O Chile aprovou a chamada Lei das 40 Horas em 2023. A transição começou em 2024, com a jornada caindo para 44 horas. Em abril deste ano, foi para 42 horas. A meta final, de 40 horas, será alcançada em abril de 2028. A lei permite que a jornada semanal seja distribuída em no mínimo 4 e no máximo 6 dias, desde que não ultrapasse 10 horas por dia.

O México aprovou uma emenda constitucional no início do ano, promulgada no Dia do Trabalhador, que reduz o limite da jornada de 48 para 40 horas semanais. A transição começa em 1º de janeiro de 2027, com o limite passando para 46 horas. A cada ano, o teto será reduzido em 2 horas, até chegar a 40 horas em 2030. A proposta de garantir ao menos 2 dias de folga não foi aprovada no Congresso mexicano.

Para Sonia Gontero, especialista da Organização Internacional do Trabalho (OIT), há um movimento na América Latina para reduzir os limites máximos de jornada, ligado à busca por mais qualidade de vida e equilíbrio entre trabalho e vida pessoal. Ela afirma que as reformas recentes refletem uma maior atenção aos efeitos da organização do tempo de trabalho sobre o bem-estar, a saúde mental e a produtividade.

Antes desse movimento, a jornada de 48 horas semanais, definida pela OIT em sua primeira Convenção, predominava na América Latina. O Brasil já estava à frente com a Constituição de 1988, que fixou o limite em 44 horas.
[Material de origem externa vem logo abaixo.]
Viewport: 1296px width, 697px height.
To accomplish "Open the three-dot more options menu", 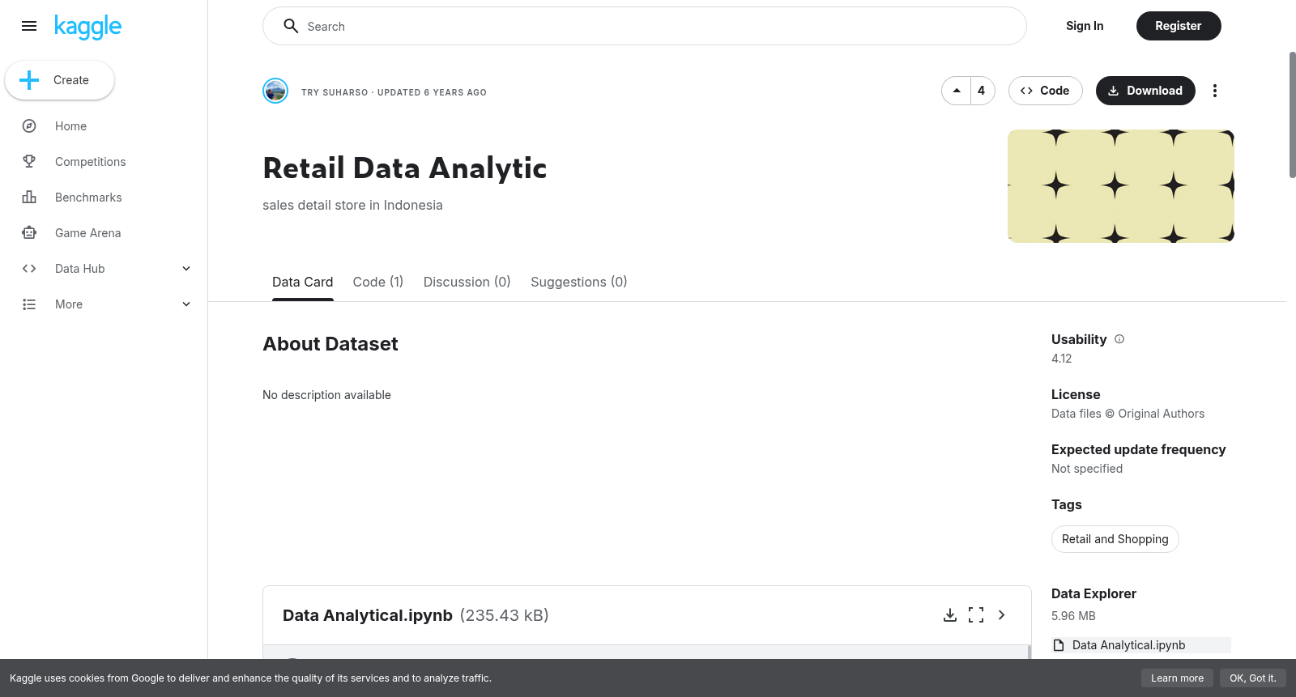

As reformas nos outros países aproximam a região do padrão da OIT, que é de 40 horas.

Especialistas alertam para o desafio da informalidade. O economista chileno David Bravo afirma que, com mais da metade da população ocupada na informalidade na Colômbia e no México, o foco principal deveria ser a formalização. Ele questiona a validade de avançar em direitos que não se aplicam a todos. A OIT recomenda que as reduções de jornada sejam feitas de forma gradual, levando em conta as condições econômicas de cada país.